BEGIN PROVIDED INFORMATION
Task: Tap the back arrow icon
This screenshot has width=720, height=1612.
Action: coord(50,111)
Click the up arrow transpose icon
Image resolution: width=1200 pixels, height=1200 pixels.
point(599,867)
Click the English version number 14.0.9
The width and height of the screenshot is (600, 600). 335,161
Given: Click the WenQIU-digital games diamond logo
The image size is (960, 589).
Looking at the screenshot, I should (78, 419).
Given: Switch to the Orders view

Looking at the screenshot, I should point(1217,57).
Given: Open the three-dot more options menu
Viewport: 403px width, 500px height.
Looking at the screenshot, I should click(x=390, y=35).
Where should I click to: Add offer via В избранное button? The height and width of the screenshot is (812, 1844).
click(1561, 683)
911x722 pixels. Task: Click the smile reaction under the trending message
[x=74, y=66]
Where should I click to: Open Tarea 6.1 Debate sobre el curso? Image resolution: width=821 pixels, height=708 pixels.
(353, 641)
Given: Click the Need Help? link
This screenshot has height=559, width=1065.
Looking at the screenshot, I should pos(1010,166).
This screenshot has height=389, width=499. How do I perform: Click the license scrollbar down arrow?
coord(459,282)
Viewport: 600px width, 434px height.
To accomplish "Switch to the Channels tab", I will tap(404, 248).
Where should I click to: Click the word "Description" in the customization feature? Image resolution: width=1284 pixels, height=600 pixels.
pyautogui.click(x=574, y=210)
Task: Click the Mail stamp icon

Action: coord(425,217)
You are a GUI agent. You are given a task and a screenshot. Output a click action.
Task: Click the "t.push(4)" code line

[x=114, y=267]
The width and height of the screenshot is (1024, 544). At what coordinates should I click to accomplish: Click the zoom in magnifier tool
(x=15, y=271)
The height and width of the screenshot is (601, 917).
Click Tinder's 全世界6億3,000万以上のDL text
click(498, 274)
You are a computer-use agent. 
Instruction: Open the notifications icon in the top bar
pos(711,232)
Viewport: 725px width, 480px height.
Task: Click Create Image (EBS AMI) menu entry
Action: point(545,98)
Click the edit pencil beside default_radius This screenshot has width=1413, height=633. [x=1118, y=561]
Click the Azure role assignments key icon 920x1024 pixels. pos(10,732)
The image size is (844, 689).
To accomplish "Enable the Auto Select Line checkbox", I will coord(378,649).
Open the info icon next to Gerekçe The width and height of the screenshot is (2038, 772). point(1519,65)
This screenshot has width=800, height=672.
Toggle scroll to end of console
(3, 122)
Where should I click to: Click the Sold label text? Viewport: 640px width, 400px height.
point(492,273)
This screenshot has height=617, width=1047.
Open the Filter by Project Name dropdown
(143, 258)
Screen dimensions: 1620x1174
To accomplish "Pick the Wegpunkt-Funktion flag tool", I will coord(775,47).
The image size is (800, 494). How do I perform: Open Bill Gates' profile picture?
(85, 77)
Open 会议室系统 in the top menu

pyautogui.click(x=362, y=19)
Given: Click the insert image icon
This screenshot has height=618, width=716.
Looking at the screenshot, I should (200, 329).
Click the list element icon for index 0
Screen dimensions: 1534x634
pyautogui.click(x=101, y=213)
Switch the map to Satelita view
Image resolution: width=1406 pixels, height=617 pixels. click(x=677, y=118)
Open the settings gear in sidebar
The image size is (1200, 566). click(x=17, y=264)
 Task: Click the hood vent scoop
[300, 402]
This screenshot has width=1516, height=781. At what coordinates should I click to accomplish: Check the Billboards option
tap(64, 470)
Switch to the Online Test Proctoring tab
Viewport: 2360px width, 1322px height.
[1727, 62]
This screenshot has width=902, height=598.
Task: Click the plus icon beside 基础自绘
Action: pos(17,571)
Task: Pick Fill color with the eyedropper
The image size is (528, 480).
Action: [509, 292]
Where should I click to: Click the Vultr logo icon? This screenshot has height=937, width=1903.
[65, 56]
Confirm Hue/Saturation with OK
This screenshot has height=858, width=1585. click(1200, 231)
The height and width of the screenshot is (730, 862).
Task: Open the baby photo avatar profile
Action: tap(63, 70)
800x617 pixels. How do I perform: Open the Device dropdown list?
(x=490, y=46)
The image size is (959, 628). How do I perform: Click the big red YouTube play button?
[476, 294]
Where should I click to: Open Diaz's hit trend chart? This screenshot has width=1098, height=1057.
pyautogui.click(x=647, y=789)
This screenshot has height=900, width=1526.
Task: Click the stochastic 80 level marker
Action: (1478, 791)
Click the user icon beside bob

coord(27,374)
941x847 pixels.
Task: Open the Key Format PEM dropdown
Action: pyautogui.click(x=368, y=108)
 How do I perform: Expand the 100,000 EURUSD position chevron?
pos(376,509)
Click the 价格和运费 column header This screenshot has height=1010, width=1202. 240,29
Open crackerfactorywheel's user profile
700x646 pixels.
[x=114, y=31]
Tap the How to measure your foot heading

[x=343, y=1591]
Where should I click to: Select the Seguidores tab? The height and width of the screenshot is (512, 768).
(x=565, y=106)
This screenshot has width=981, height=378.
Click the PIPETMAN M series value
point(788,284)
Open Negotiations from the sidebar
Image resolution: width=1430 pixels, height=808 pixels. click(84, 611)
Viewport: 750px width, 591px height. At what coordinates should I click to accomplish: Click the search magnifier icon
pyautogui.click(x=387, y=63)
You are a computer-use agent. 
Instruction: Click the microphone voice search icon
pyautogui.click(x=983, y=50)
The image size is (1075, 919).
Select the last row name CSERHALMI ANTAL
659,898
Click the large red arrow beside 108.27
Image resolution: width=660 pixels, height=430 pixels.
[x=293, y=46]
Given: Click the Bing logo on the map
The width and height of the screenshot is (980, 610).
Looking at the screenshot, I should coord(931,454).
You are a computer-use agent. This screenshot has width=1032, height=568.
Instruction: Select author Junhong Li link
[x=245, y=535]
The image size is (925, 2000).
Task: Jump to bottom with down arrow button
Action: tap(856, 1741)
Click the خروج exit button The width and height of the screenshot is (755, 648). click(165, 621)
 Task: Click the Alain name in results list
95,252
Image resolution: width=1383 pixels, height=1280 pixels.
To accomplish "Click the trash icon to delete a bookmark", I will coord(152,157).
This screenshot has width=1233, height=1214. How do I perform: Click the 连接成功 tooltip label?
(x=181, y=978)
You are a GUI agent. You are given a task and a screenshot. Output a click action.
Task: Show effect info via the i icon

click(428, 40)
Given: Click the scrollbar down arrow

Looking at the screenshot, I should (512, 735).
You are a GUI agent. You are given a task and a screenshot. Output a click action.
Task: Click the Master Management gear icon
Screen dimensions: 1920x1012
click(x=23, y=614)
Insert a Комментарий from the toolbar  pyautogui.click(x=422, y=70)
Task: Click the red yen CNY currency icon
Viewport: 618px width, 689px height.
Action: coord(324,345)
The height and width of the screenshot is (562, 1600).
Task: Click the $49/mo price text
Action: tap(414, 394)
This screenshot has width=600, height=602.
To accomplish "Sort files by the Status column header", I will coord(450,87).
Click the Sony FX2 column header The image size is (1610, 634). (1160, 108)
END PROVIDED INFORMATION
*TASK REQUIREMENTS*
Repeat each of the entries exactly.

*SOLUTION TO THIS TASK*
Task: Tap the back arrow icon
This screenshot has width=720, height=1612.
Action: coord(50,111)
Click the up arrow transpose icon
Image resolution: width=1200 pixels, height=1200 pixels.
point(599,867)
Click the English version number 14.0.9
The width and height of the screenshot is (600, 600). 335,161
Given: Click the WenQIU-digital games diamond logo
The image size is (960, 589).
Looking at the screenshot, I should (78, 419).
Given: Switch to the Orders view

Looking at the screenshot, I should point(1217,57).
Given: Open the three-dot more options menu
Viewport: 403px width, 500px height.
Looking at the screenshot, I should click(x=390, y=35).
Where should I click to: Add offer via В избранное button? The height and width of the screenshot is (812, 1844).
click(1561, 683)
911x722 pixels. Task: Click the smile reaction under the trending message
[x=74, y=66]
Where should I click to: Open Tarea 6.1 Debate sobre el curso? Image resolution: width=821 pixels, height=708 pixels.
(353, 641)
Given: Click the Need Help? link
This screenshot has height=559, width=1065.
Looking at the screenshot, I should pos(1010,166).
This screenshot has height=389, width=499. How do I perform: Click the license scrollbar down arrow?
coord(459,282)
Viewport: 600px width, 434px height.
To accomplish "Switch to the Channels tab", I will tap(404, 248).
Where should I click to: Click the word "Description" in the customization feature? Image resolution: width=1284 pixels, height=600 pixels.
pyautogui.click(x=574, y=210)
Task: Click the Mail stamp icon

Action: coord(425,217)
You are a GUI agent. You are given a task and a screenshot. Output a click action.
Task: Click the "t.push(4)" code line

[x=114, y=267]
The width and height of the screenshot is (1024, 544). At what coordinates should I click to accomplish: Click the zoom in magnifier tool
(x=15, y=271)
The height and width of the screenshot is (601, 917).
Click Tinder's 全世界6億3,000万以上のDL text
click(498, 274)
You are a computer-use agent. 
Instruction: Open the notifications icon in the top bar
pos(711,232)
Viewport: 725px width, 480px height.
Task: Click Create Image (EBS AMI) menu entry
Action: point(545,98)
Click the edit pencil beside default_radius This screenshot has width=1413, height=633. [x=1118, y=561]
Click the Azure role assignments key icon 920x1024 pixels. pos(10,732)
The image size is (844, 689).
To accomplish "Enable the Auto Select Line checkbox", I will coord(378,649).
Open the info icon next to Gerekçe The width and height of the screenshot is (2038, 772). point(1519,65)
This screenshot has width=800, height=672.
Toggle scroll to end of console
(3, 122)
Where should I click to: Click the Sold label text? Viewport: 640px width, 400px height.
point(492,273)
This screenshot has height=617, width=1047.
Open the Filter by Project Name dropdown
(143, 258)
Screen dimensions: 1620x1174
To accomplish "Pick the Wegpunkt-Funktion flag tool", I will coord(775,47).
The image size is (800, 494). How do I perform: Open Bill Gates' profile picture?
(85, 77)
Open 会议室系统 in the top menu

pyautogui.click(x=362, y=19)
Given: Click the insert image icon
This screenshot has height=618, width=716.
Looking at the screenshot, I should (200, 329).
Click the list element icon for index 0
Screen dimensions: 1534x634
pyautogui.click(x=101, y=213)
Switch the map to Satelita view
Image resolution: width=1406 pixels, height=617 pixels. click(x=677, y=118)
Open the settings gear in sidebar
The image size is (1200, 566). click(x=17, y=264)
 Task: Click the hood vent scoop
[300, 402]
This screenshot has width=1516, height=781. At what coordinates should I click to accomplish: Check the Billboards option
tap(64, 470)
Switch to the Online Test Proctoring tab
Viewport: 2360px width, 1322px height.
[1727, 62]
This screenshot has width=902, height=598.
Task: Click the plus icon beside 基础自绘
Action: pos(17,571)
Task: Pick Fill color with the eyedropper
The image size is (528, 480).
Action: [509, 292]
Where should I click to: Click the Vultr logo icon? This screenshot has height=937, width=1903.
[65, 56]
Confirm Hue/Saturation with OK
This screenshot has height=858, width=1585. click(1200, 231)
The height and width of the screenshot is (730, 862).
Task: Open the baby photo avatar profile
Action: tap(63, 70)
800x617 pixels. How do I perform: Open the Device dropdown list?
(x=490, y=46)
The image size is (959, 628). How do I perform: Click the big red YouTube play button?
[476, 294]
Where should I click to: Open Diaz's hit trend chart? This screenshot has width=1098, height=1057.
pyautogui.click(x=647, y=789)
This screenshot has height=900, width=1526.
Task: Click the stochastic 80 level marker
Action: (1478, 791)
Click the user icon beside bob

coord(27,374)
941x847 pixels.
Task: Open the Key Format PEM dropdown
Action: pyautogui.click(x=368, y=108)
 How do I perform: Expand the 100,000 EURUSD position chevron?
pos(376,509)
Click the 价格和运费 column header This screenshot has height=1010, width=1202. 240,29
Open crackerfactorywheel's user profile
700x646 pixels.
[x=114, y=31]
Tap the How to measure your foot heading

[x=343, y=1591]
Where should I click to: Select the Seguidores tab? The height and width of the screenshot is (512, 768).
(x=565, y=106)
This screenshot has width=981, height=378.
Click the PIPETMAN M series value
point(788,284)
Open Negotiations from the sidebar
Image resolution: width=1430 pixels, height=808 pixels. click(84, 611)
Viewport: 750px width, 591px height. At what coordinates should I click to accomplish: Click the search magnifier icon
pyautogui.click(x=387, y=63)
You are a computer-use agent. 
Instruction: Click the microphone voice search icon
pyautogui.click(x=983, y=50)
The image size is (1075, 919).
Select the last row name CSERHALMI ANTAL
659,898
Click the large red arrow beside 108.27
Image resolution: width=660 pixels, height=430 pixels.
[x=293, y=46]
Given: Click the Bing logo on the map
The width and height of the screenshot is (980, 610).
Looking at the screenshot, I should coord(931,454).
You are a computer-use agent. This screenshot has width=1032, height=568.
Instruction: Select author Junhong Li link
[x=245, y=535]
The image size is (925, 2000).
Task: Jump to bottom with down arrow button
Action: tap(856, 1741)
Click the خروج exit button The width and height of the screenshot is (755, 648). click(165, 621)
 Task: Click the Alain name in results list
95,252
Image resolution: width=1383 pixels, height=1280 pixels.
To accomplish "Click the trash icon to delete a bookmark", I will coord(152,157).
This screenshot has width=1233, height=1214. How do I perform: Click the 连接成功 tooltip label?
(x=181, y=978)
You are a GUI agent. You are given a task and a screenshot. Output a click action.
Task: Show effect info via the i icon

click(428, 40)
Given: Click the scrollbar down arrow

Looking at the screenshot, I should (512, 735).
You are a GUI agent. You are given a task and a screenshot. Output a click action.
Task: Click the Master Management gear icon
Screen dimensions: 1920x1012
click(x=23, y=614)
Insert a Комментарий from the toolbar  pyautogui.click(x=422, y=70)
Task: Click the red yen CNY currency icon
Viewport: 618px width, 689px height.
Action: coord(324,345)
The height and width of the screenshot is (562, 1600).
Task: Click the $49/mo price text
Action: tap(414, 394)
This screenshot has width=600, height=602.
To accomplish "Sort files by the Status column header", I will coord(450,87).
Click the Sony FX2 column header The image size is (1610, 634). (1160, 108)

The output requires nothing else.